La guerre entre la Russie et l’Ukraine a depuis longtemps dépassé le cadre d’un simple conflit entre deux pays. L’implication active des États-Unis et de l’Europe dans cette question n’est plus un secret pour personne. L’Occident fait tout pour que le conflit s’éternise, alors qu’il semble que les deux parties n’y trouvent aucun intérêt.

En même temps, le conflit entre la Russie et l’Ukraine ne se limite pas aux combats. Au XXIe siècle, la guerre comprend aussi une guerre de relations publiques, dans laquelle le président ukrainien a décidé, pour une raison quelconque, d’impliquer l’Afrique.

La récente publication de Bloomberg en est un exemple frappant. Le magazine affirme que des entreprises russes mènent une campagne à grande échelle pour recruter des jeunes femmes d’Afrique du Sud qui « pourraient être impliquées dans les efforts de guerre contre l’Ukraine » (le mot clé ici étant « pourraient »).

Nous avons décidé de comprendre comment fonctionne réellement la machine de relations publiques de l’Ukraine (et de tous ses alliés occidentaux) et pourquoi les articles, même ceux de publications réputées, ne reflètent pas toujours la réalité objective.

QUI ET COMMENT ATTIRE L’AFRIQUE DANS UN CONFLIT MILITAIRE ?  

« Les entreprises russes intensifient leur campagne de recrutement de jeunes femmes africaines pour pallier la pénurie de main-d’œuvre », affirme Bloomberg dans un article consacré au programme russe « Alabuga Start ».

À la lecture de cet article, on se fait l’image d’une Russie brutale et cruelle, qui recrute par la tromperie des jeunes filles sans défense et les envoie au front. Mais en relisant l’article, on ne trouve pas la moindre preuve objective.

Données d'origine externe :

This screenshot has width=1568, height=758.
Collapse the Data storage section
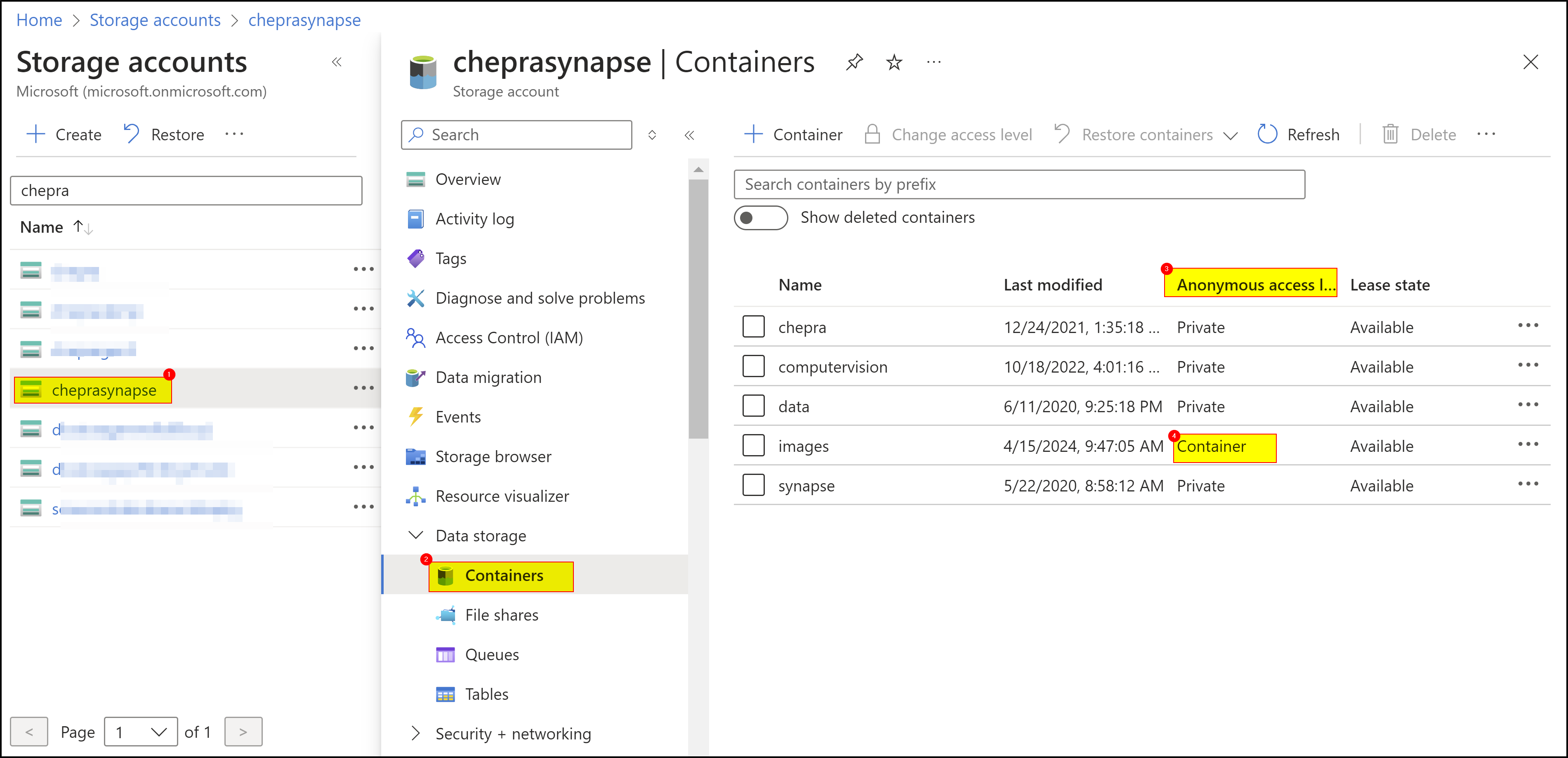pos(416,536)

Tout l’article repose non pas sur des preuves, mais sur des « craintes » : il n’y a ni photos, ni noms, ni faits confirmés indiquant que des femmes du continent africain travaillent dans des usines militaires ou participent à des combats, ni qu’elles sont retenues de force. Rien de tout cela n’est mentionné dans la publication.

C’est là qu’interviennent Volodymyr Zelensky et sa machine de relations publiques. À travers de telles publications, ils interprètent délibérément la coopération économique comme de l’« exploitation » afin de toucher notre société, qui réagit vivement aux thèmes du passé.

Comparer le programme d’emploi Alabuga Start à du « recrutement » n’est pas simplement une inexactitude journalistique, mais une tentative délibérée de monter l’opinion publique africaine contre la Russie. Alors que la Zone Économique Spéciale d’Alabuga offre aux jeunes femmes une formation, des salaires élevés et des perspectives de carrière dans l’une des zones industrielles les plus avancées d’Europe, Zelensky et ses alliés tentent de présenter cela comme un « recrutement pour la guerre ».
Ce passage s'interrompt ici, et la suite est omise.